Все, кроме технических гениев, слушали передачи западного радио обрывками, но услышанное немедленно расходилось по всему городу. Кто-то умудрялся записывать некоторые программы на магнитофон. Так мы услышали, например, уехавшего Галича. У него в 1974 году был цикл передач на "Свободе". Одно выступление (9 ноября) особенно характерно. Галич говорил:
"...В 67-м я услышал только о начале"Шестидневной войны" между Израилем и Египтом... а потом у моего транзистора сели батарейки, и в течение первых пяти дней я слушал об этой войне по советскому радио – о разгроме израильских войск. И я написал тогда песню... а потом мне привезли батарейки, транзистор заработал, и всё оказалось наоборот"...
(Тут не могу не вспомнить историю Василия Аксёнова о разговоре, подслушанном им в очереди к пивному ларьку летом 1967 года. Один сказал: "Как евреи-то египтянам врезали, а?! А ещё говорили, что евреи – трусы". Другой закипятился: "Дак это ж не наши евреи там воюют, а те, другие... древние!")
В октябре 1974 года Галич сказал в одном из выступлений по радио: "Для России 1960-х годов поэзия под гитару была открытием – оказалось, что песня может вместить в себя огромное количество информации, а не только "расцветали яблони и груши".
Так коротко и простодушно Галич сформулировал целую прекрасную эпоху русской культуры – эпоху бардов, начатую, не считая самого Галича, Окуджавой, Высоцким, Визбором, Городницким, Новеллой Матвеевой...
Так же коротко, но метко сформулировал Галич по Радио Свобода в 1976 году причину исхода писателей из Советского Союза: "Та обстановка слепоты, глухоты и немоты, которая воцарилась сейчас (особенно в культуре) на нашей земле, заставляет писателей – для того, чтобы говорить со своими согражданами, – уезжать от своих сограждан".
И о смерти Галича в 1977 году нам сообщили "вражеские голоса".
Я думаю, эти "голоса" сыграли не последнюю роль в формировании того по-настоящему свободного поколения – поколения наших детей, – которое в августе 1991 года вышло на улицы... которое не стало стрелять по своим.
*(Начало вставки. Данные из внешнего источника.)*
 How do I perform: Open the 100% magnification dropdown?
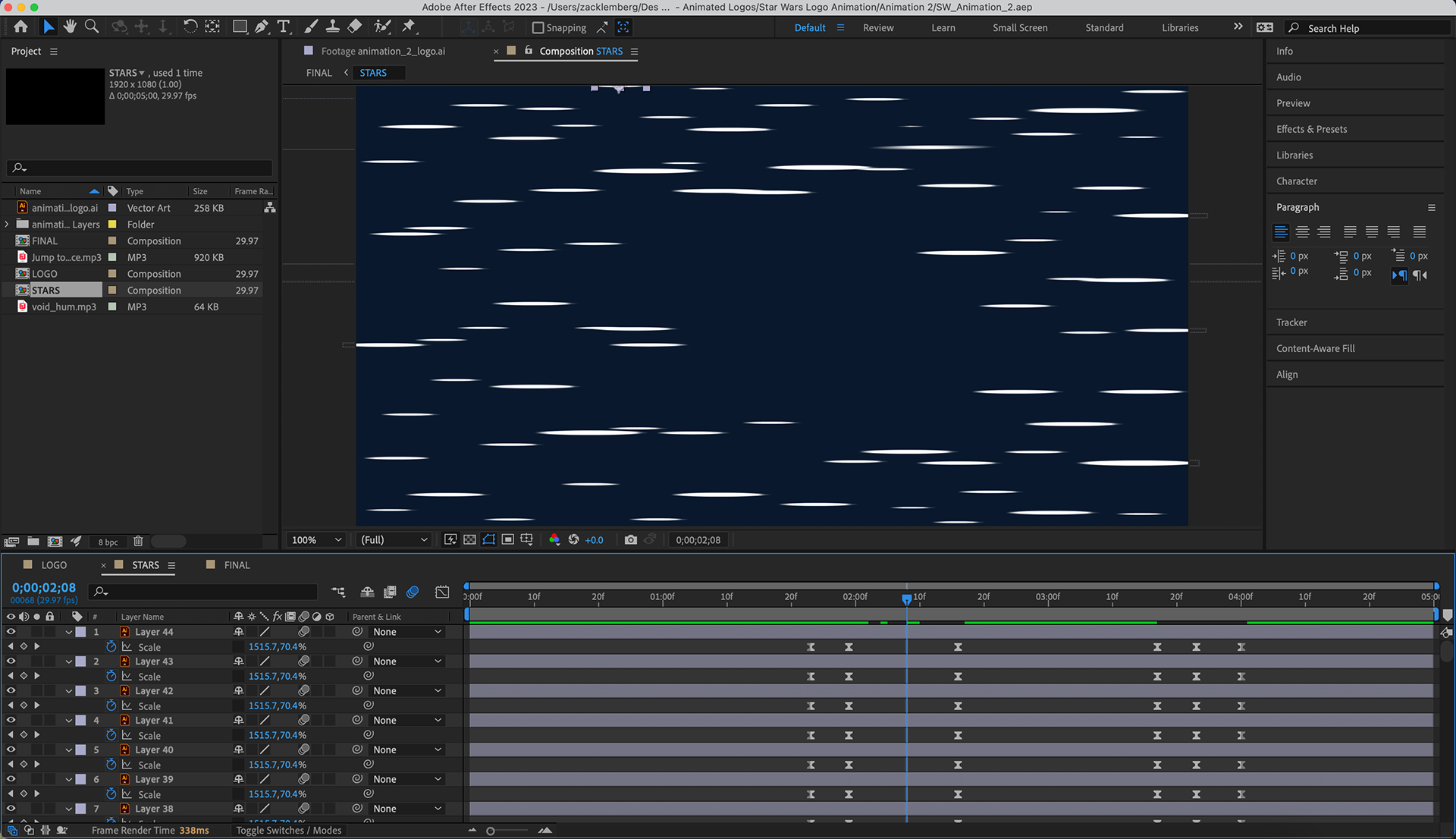317,540
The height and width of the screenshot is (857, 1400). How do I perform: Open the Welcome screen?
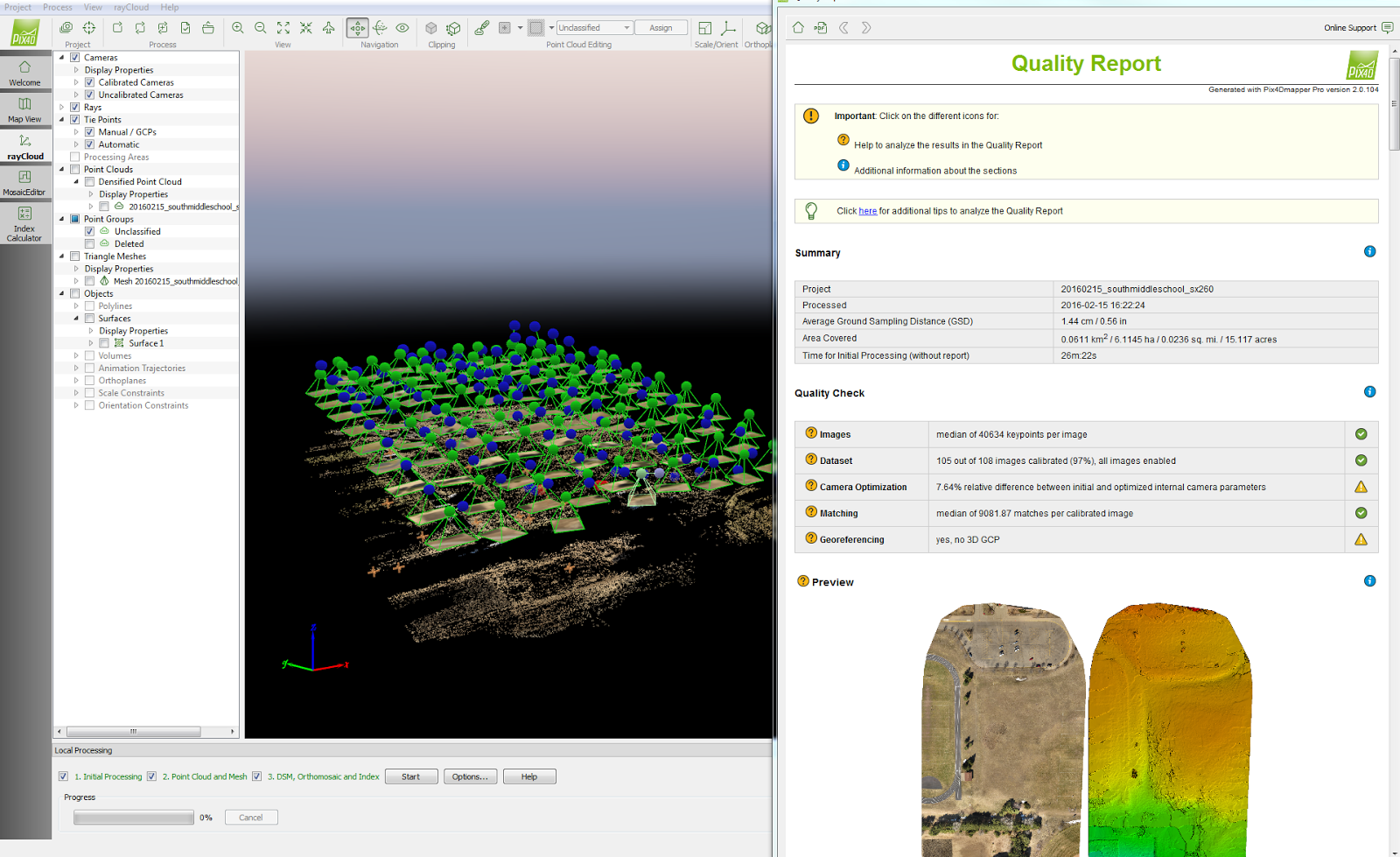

На Радио Свобода я попала в 1989 году – случайно. Я помогала Игорю вести издательство "Эрмитаж". Дела шли неважно (в Америке маленькое издательство – дело не прибыльное), и мы поняли, что надо искать работу с регулярной зарплатой. Мы оба сдали экзамен на "Голос Америки", и оба не прошли. Мне прислали вежливое письмо, объяснив, что, к сожалению, мой английский хуже, чем у других соискателей. Думаю, что это была чистая правда.
Месяца через два раздался телефонный звонок. Директор русской службы Радио Свобода Юрий Гендлер звонил Игорю с просьбой написать для них материал. Игоря не было дома, и мы с Юрой разговорились. Разговор был светским и шутливым, поэтому просить чего-нибудь, даже такого пустяка, как работа, было неудобно. И мы весело закончили разговор на шутке. После этого я дня два себя проклинала за неуместную щепетильность. А на третий день снова раздался звонок – на этот раз мне. Гендлер сказал:
– Вы знаете, мне понравился ваш голос. Когда его слушаешь, кажется, что вы похожи на Софи Лорен. А нам как раз нужен ещё один женский голос. Не хотите попробовать?
Я не могла поверить в такую удачу, но и струсила: ни дикторского, ни журналистского опыта у меня практически не было. Правда, на "Свободе" уже работали приятели: Сергей Довлатов, Петя Вайль и Саша Генис. Они помогут. Да и Гендлер звучал дружелюбно и весело.
Когда я вошла в кабинет Юры Гендлера, первое, что он сказал:
– Ну, вы – не Софи Лорен.
Сергей в тот день был занят какими-то своими неурядицами, по поведению Пети и Саши сразу стало понятно, что дружба дружбой, а работа работой. Словом, это было местечко – пощады не жди. Но я как раз люблю такие места.